Even though nearly every driver recognizes the dangers of distracted driving, we still see them all over Pennsylvania roads. They might drift out of their lanes on the highway or be slow to start when the light turns green; you might hear their brakes screech as they come to a quick stop because they didn’t see traffic stopping ahead of them.
Sadly, distracted driving remains a very real problem in all states, despite the massive efforts to stop it by safety advocates, law enforcement agencies and even car companies. And people are getting seriously injured or killed in accidents caused by inattentive drivers.
What is distracting drivers?
There are numerous types of distractions that pull people’s attention away from the road.

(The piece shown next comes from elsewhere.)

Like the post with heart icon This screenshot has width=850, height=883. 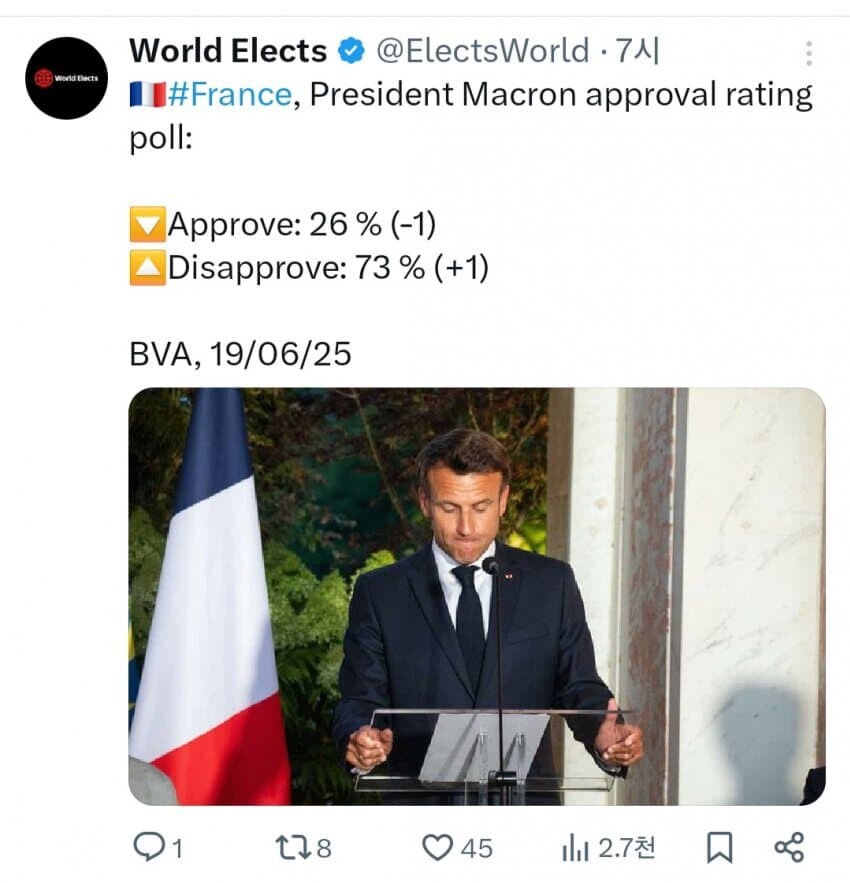tap(437, 848)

- Tending to passengers or kids in the backseat
- Searching for an address on a GPS
But perhaps the most common source of distraction is using a cellphone. Instead of focusing on driving, people are sending texts, reading emails, updating Instagram and even playing games on their phones.

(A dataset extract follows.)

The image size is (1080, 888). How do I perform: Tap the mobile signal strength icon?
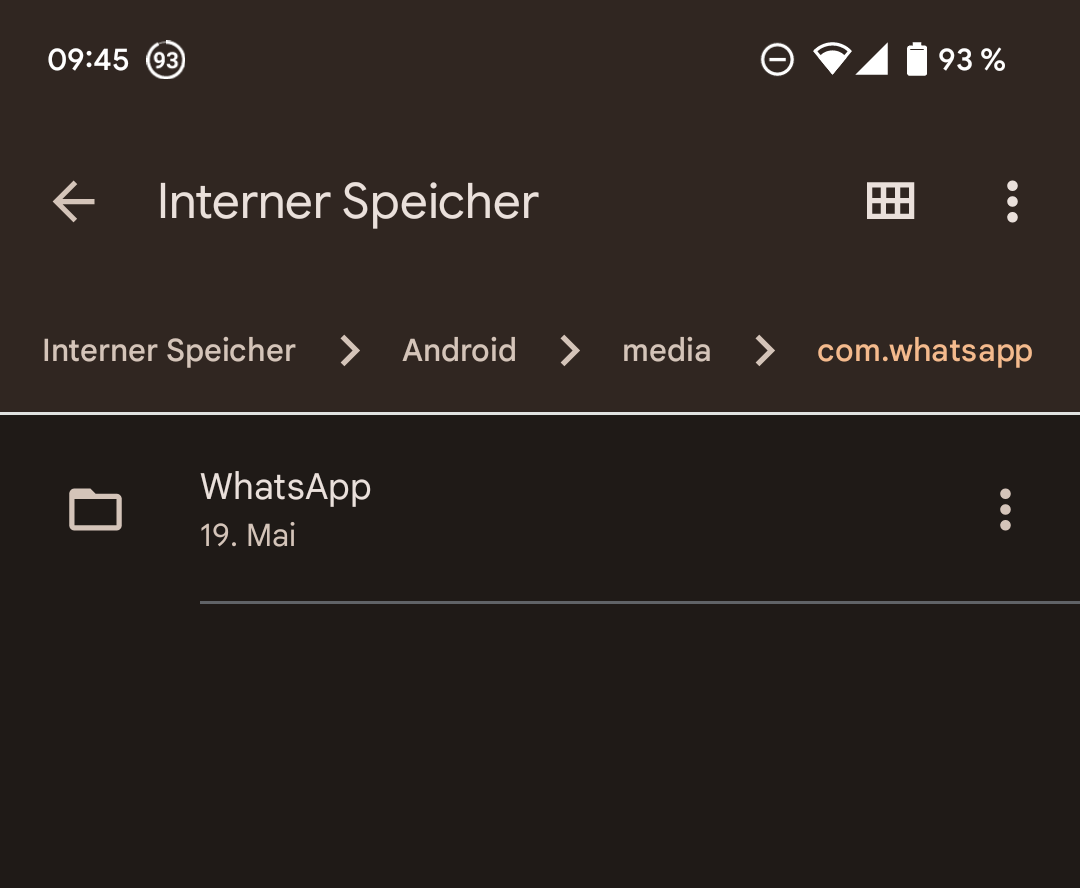pos(872,60)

What can we do to stop distraction behind the wheel?
Unfortunately, laws, accident simulation and other efforts to stop driver distraction are proving to be less effective than people expected. Educating drivers and showing them the consequences of this dangerous behavior just is not helping to reduce distracted driving.
What would help, according to a recent survey, are incentives from insurance providers and receiving gift cards and promotions as rewards for reducing distracted driving. However, the availability of these options is too limited to have a real impact at this point.
What does this mean for other motorists?
There are still plenty of distracted drivers on the road, and this means there is a risk of accident for every motorist.
While you may not be able to stop distracted driver from causing an accident, you can hold him or her accountable for the damage that results with a legal claim. Not only does this allow you to pursue the compensation you may deserve, but it could send a message to other drivers that there are consequences for dangerous, distracted driving.